Task requirements -
1) The seminar announcement says memory is susceptible to distortion. What reason does it give for this?
2) Reproduce the seminar announcement's wording verbatim, beginning at the words "The Neuroscience of" and stopping after "may actually be.".
3) When and where does the seminar announcement say the talk will take place?

Provided passage -
[Start of section]

Craig Stark, University of California at Irvine

Craig Stark, University of California at Irvine

Monday, 24 March 2014 at 14:00 in the Large Operon, EMBL Heidelberg

Craig Stark, University of California at Irvine

The Neuroscience of True and False Memories


Although memory can be hazy at times, it is often assumed that memories of violent or otherwise stressful events are so well encoded that they are effectively indelible and that confidently retrieved memories are almost certainly accurate. However, findings from basic psychological research and neuroscience studies indicate that memory is a reconstructive process that is susceptible to distortion. In the courtroom, even minor memory distortions can have severe consequences that are partly driven by common misunderstandings about memory — for example, that memory is more veridical than it may actually be.


Dr. Craig Stark is a Professor in the Department of Neurobiology and Behavior and Director of the Center for the Neural Basis of Learning and Memory at the University of California at Irvine. Research in his laboratory is concerned with the mechanisms that underlie memory. Memory is not a unitary function, but the result of multiple systems in the brain.  The central question guiding his research is:  How is it that we learn and remember information such that our past experiences influence our behavior and what in the brain supports this learning?

Using the techniques of functional magnetic resonance imaging (fMRI), traditional experimental psychology, neuropsychological studies of amnesic patients, and connectionist modeling, research in his laboratory is focused on how the neural systems supporting different kinds of memory operate and interact.  For example, within the medial temporal lobe, what is the role of the hippocampus and what is the role of the adjacent parahippocampal gyrus? Can we use our understanding of the mechanisms to teach memory-impaired individuals new information?  How does memory change as we get older and how do those memory changes map onto neural changes in the brain? Can we use false memories as “memory illusions” to understand the neural basis of memory as visual illusions helped us understand the neural basis of visual processing?   In addition to these memory-related projects, a portion of his research is aimed at further developing the techniques and methods of fMRI so that it might become an even more useful and powerful tool for cognitive neuroscience.

[End of section]

Data -
[Start of section]

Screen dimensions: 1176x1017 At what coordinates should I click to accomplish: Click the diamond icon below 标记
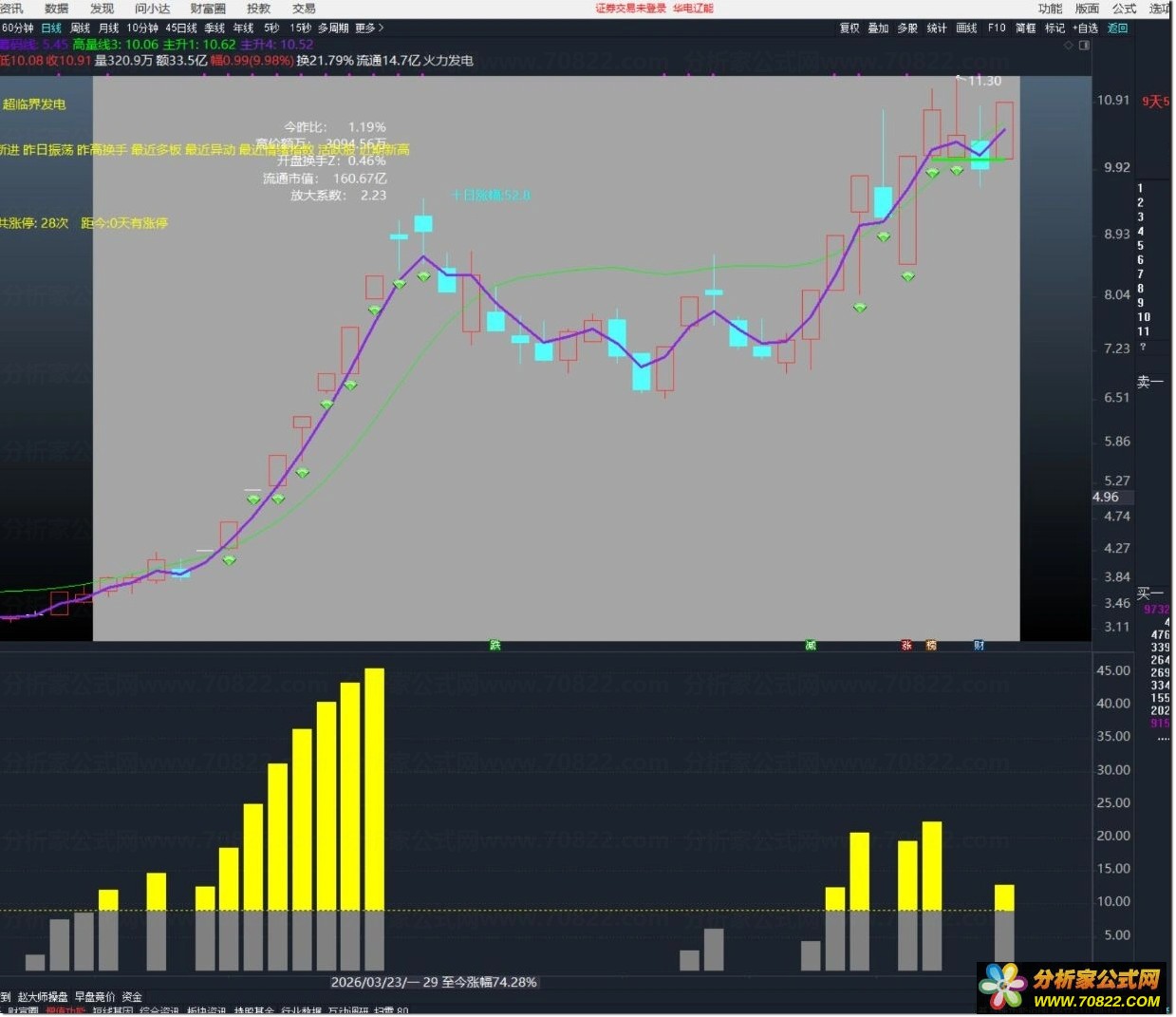tap(1069, 45)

[End of section]

List of answers -
1) Findings from basic psychological research and neuroscience studies indicate that memory is a reconstructive process, and that is why it is susceptible to distortion.

2)
The Neuroscience of True and False Memories


Although memory can be hazy at times, it is often assumed that memories of violent or otherwise stressful events are so well encoded that they are effectively indelible and that confidently retrieved memories are almost certainly accurate. However, findings from basic psychological research and neuroscience studies indicate that memory is a reconstructive process that is susceptible to distortion. In the courtroom, even minor memory distortions can have severe consequences that are partly driven by common misunderstandings about memory — for example, that memory is more veridical than it may actually be.

3) The talk takes place on Monday, 24 March 2014 at 14:00 in the Large Operon, EMBL Heidelberg.